Upon the closing of the Merger, and by the virtue of the Merger, the total outstanding amount due to the Company by EZ Global and EZ Raider, LLC under a 5% Promissory Note issued by the Company, dated July 19, 2021 (the "Secured Note"), including the outstanding principal amount of $2,000,000 and accrued but unpaid interest due thereon, was deemed to be forgiven and the Secured Note was cancelled. In connection with the cancellation of the Secured Note upon the closing of the Merger, the first priority security interest of the Company in certain shares of stock of EZ Global pledged by Moshe Azarzar to secure repayment of the Secured Note (the "Pledged Collateral"), was released.





The Offering


Concurrently with the closing of the Merger, and in contemplation of the Merger, we consummated the Offering, in which we sold 1,320,000 shares of our Common Stock at a purchase price of $1.00 per share (the "Offering Price"), for aggregate gross proceeds to the Company of $1,320,000.

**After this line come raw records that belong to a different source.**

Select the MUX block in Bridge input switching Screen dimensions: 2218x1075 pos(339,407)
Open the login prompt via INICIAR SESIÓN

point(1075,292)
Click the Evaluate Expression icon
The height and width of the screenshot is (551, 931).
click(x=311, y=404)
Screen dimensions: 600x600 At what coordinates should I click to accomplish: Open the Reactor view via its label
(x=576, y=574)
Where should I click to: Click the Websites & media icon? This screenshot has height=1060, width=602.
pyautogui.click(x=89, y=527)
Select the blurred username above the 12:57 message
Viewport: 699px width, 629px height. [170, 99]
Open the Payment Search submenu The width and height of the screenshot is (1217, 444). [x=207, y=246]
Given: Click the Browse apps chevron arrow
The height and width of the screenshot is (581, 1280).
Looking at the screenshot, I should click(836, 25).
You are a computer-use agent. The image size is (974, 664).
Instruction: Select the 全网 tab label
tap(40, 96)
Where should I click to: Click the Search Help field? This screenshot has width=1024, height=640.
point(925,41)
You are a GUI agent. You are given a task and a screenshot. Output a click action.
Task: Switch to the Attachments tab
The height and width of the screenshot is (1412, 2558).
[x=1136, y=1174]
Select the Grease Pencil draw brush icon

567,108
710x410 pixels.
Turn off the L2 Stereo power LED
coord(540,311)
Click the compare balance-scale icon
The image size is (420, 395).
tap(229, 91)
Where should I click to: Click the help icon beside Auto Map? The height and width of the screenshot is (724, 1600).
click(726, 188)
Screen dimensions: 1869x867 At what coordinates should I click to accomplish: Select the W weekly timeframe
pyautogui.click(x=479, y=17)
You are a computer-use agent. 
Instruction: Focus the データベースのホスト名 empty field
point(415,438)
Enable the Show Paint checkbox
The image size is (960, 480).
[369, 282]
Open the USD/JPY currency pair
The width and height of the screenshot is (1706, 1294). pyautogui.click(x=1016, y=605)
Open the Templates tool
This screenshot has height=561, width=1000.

The net proceeds from the Offering, in the amount of $1,310,000, were paid directly to D.S Raider as an advance in connection with the contemplated acquisition of D.S Raider by EZ Global, pursuant to a Share Purchase Agreement, dated as of February 10, 2021, by and between D.S Raider and EZ Global (the "Share Purchase Agreement"), as amended, as described in detail below.

The issuance of the shares in the Offering was exempt from registration under Section 4(a)(2) of the Securities Act of 1933, as amended (the "Securities Act"), in reliance upon the exemption provided by Regulation D promulgated by the SEC thereunder. The Common Stock in the Offering was sold to "accredited investors," as defined in Regulation D, and was conducted on a "best efforts" basis. A closing of the Offering in the minimum amount of $1,300,000 was a condition to the closing of the Merger.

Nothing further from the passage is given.